==== Extracted records ====

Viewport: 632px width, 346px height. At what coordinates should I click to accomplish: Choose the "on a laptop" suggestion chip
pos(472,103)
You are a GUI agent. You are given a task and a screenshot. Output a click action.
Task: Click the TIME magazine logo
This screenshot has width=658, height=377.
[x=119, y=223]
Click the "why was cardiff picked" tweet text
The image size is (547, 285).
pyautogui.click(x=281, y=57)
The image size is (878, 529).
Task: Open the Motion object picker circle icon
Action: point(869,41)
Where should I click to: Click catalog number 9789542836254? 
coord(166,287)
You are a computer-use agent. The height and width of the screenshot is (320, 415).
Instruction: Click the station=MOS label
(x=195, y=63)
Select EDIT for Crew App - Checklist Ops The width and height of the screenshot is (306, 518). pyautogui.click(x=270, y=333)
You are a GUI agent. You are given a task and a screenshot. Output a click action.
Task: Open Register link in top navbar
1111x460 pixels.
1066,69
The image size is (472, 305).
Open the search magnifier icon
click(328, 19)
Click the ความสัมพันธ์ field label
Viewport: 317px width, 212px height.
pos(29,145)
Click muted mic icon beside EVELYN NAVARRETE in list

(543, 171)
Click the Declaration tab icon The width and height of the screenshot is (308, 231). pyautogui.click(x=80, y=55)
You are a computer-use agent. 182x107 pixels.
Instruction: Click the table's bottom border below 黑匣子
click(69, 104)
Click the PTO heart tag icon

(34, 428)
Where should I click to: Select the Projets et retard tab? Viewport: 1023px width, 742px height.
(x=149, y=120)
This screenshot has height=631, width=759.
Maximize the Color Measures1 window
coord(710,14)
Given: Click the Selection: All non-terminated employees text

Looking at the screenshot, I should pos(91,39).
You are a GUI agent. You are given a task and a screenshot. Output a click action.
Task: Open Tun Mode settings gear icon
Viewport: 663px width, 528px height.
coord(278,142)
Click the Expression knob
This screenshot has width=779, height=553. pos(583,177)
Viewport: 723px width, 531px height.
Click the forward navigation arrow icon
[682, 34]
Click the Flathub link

====

_What is needed:_ Print out all of the data above word for word.

_Written answer:_
Viewport: 632px width, 346px height. At what coordinates should I click to accomplish: Choose the "on a laptop" suggestion chip
pos(472,103)
You are a GUI agent. You are given a task and a screenshot. Output a click action.
Task: Click the TIME magazine logo
This screenshot has width=658, height=377.
[x=119, y=223]
Click the "why was cardiff picked" tweet text
The image size is (547, 285).
pyautogui.click(x=281, y=57)
The image size is (878, 529).
Task: Open the Motion object picker circle icon
Action: point(869,41)
Where should I click to: Click catalog number 9789542836254? 
coord(166,287)
You are a computer-use agent. The height and width of the screenshot is (320, 415).
Instruction: Click the station=MOS label
(x=195, y=63)
Select EDIT for Crew App - Checklist Ops The width and height of the screenshot is (306, 518). pyautogui.click(x=270, y=333)
You are a GUI agent. You are given a task and a screenshot. Output a click action.
Task: Open Register link in top navbar
1111x460 pixels.
1066,69
The image size is (472, 305).
Open the search magnifier icon
click(328, 19)
Click the ความสัมพันธ์ field label
Viewport: 317px width, 212px height.
pos(29,145)
Click muted mic icon beside EVELYN NAVARRETE in list

(543, 171)
Click the Declaration tab icon The width and height of the screenshot is (308, 231). pyautogui.click(x=80, y=55)
You are a computer-use agent. 182x107 pixels.
Instruction: Click the table's bottom border below 黑匣子
click(69, 104)
Click the PTO heart tag icon

(34, 428)
Where should I click to: Select the Projets et retard tab? Viewport: 1023px width, 742px height.
(x=149, y=120)
This screenshot has height=631, width=759.
Maximize the Color Measures1 window
coord(710,14)
Given: Click the Selection: All non-terminated employees text

Looking at the screenshot, I should pos(91,39).
You are a GUI agent. You are given a task and a screenshot. Output a click action.
Task: Open Tun Mode settings gear icon
Viewport: 663px width, 528px height.
coord(278,142)
Click the Expression knob
This screenshot has width=779, height=553. pos(583,177)
Viewport: 723px width, 531px height.
Click the forward navigation arrow icon
[682, 34]
Click the Flathub link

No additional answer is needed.